======== 抜粋
ここ最近、”「良い質問」をするにはどうすればいいか?”について色々調べているので、自分のメモとして少しまとめてみます。
※今後も気になる情報があれば都度追記をしていく予定です。

(振り返り)「良い質問」の3つの条件

まずは、先日書いた記事の振り返りから。齋藤孝さんは著書『質問力』で、「良い質問」を次の3つの条件でまとめています。

◆良い質問の3条件 1.具体的であり本質的でもある 2.自分だけでなく相手も関心がある 3.過去の経験と現在の文脈に沿っている

この条件でも十分参考になりますが、もう少し色んな情報から「良い質問」というものを掘り下げてみるのが、この記事のテーマです。

「良い質問」は相手に気づきを与える

まず、紹介したいのが粟津恭一郎さんの『「良い質問」をする技術』です。粟津さんはコーチングという視点から、相手にどんな質問をすると良いか、その質問をするにはどうすればいいか、を解説されています。

この本で言われている「良い質問」の定義は次のようなものです。

問われた人が思わず答えたくなる、新しい気づきを与えてくれる質問こそが「良い質問」なのです。

”問われた人が思わず答えたくなる”というのはまさに「良い質問」と言えそうです。また、”新しい気づきを与えてくれる”というのも、特にコーチングという視点ならではで、興味深いですね。
================
- 課題:
• A. 「良い質問」についての抜粋をもとに、次の問いに答えること。
(i) 齋藤孝さんの著書の題名は何か。
(ii) 粟津恭一郎さんはどのような視点から質問を解説しているか。
(iii) 「良い質問」の3条件のうち、2番目の条件は何か。
• B. 「良い質問」についての抜粋の続きを、最後の文の後から書くこと。
このあとのデータは、「良い質問」についての抜粋とは関係のない別の資料である。
======== 資料
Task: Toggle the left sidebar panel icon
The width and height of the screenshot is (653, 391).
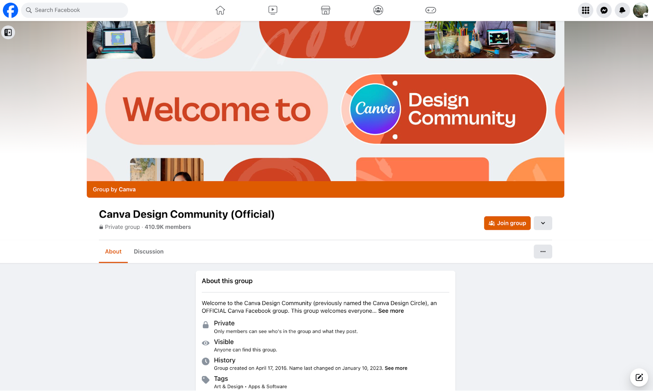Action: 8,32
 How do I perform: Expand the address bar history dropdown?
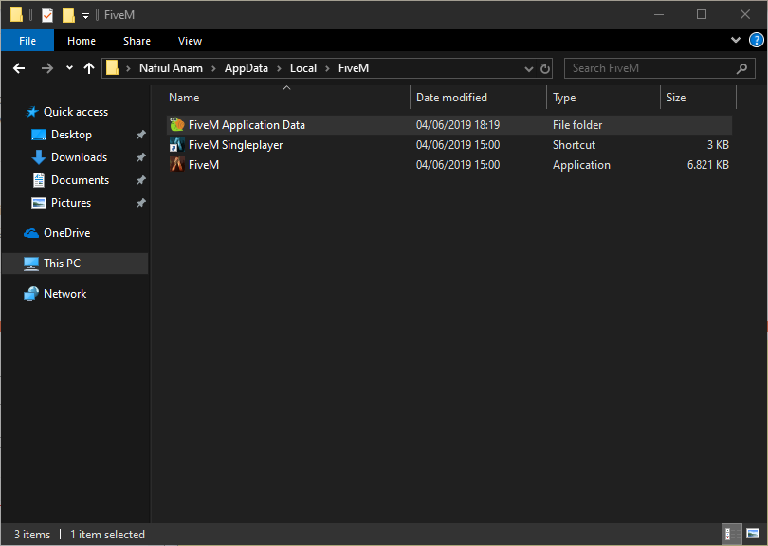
================
======== 資料
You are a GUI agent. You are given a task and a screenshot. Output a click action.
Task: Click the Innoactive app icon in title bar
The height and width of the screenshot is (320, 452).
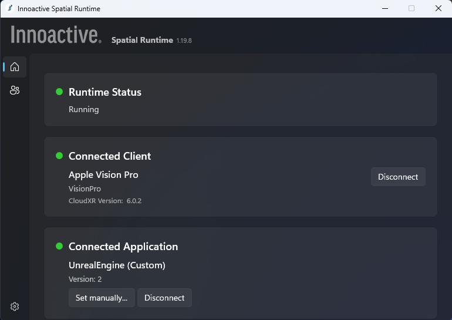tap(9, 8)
================
======== 資料
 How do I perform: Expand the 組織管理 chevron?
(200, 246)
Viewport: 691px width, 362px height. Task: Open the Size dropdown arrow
================
- 解答:
• A.
(i) 『質問力』
(ii) コーチングという視点
(iii) 自分だけでなく相手も関心がある

• B.
では、「良い質問」はどのように作るのでしょうか。本書では次のような”基本戦略”があると、説明されています。

より本質的には、 一人ひとりの「手に入れたいもの」「価値観」「よく使う言葉」が異なるから、質問も異なってくる、というのが私の考えです。そして、そこに着目するのが、「良い質問」を作るための基本戦略になります。
(中略)
「良い質問」をしたいなら、すなわち質問の相手に「気づき」を与えたいなら、相手にとって「新しい質問」「自分が問いかけたことのない質問」をすればよいことになります。

「相手に気づきを与えること」が良い質問だとすると、相手が普段、自分では問いかけないようなことを問いかけることが「良い質問」になるわけですね。齋藤孝さんの3つの条件でいう「本質的である」というところに通じるのかもしれません。

「良い質問」の大前提

次は、もう少しビジネス寄りの視点を見てみましょう。紹介したいのは、けんすうさんのこの記事です。

けんすうさんは自身のオンラインサロンで毎週サロンメンバーから様々な質問を受け付け、それに回答されています(余談ですが、私もサロンメンバーです)。内容は多岐にわたるものの、ビジネス関係の質問は多い印象です。その経験も踏まえ、けんすうさんはこの記事で「良い質問」とは次のようなもの、と言っています。

「正しい質問を、正しい人に、正しいタイミングで聞く」がベストなのです。

一見、齋藤孝さんの3つの条件と近いようです。ただ、もう少し記事を読んでいくと、

正しい質問
・自分が求めているものを明確にした上で質問する。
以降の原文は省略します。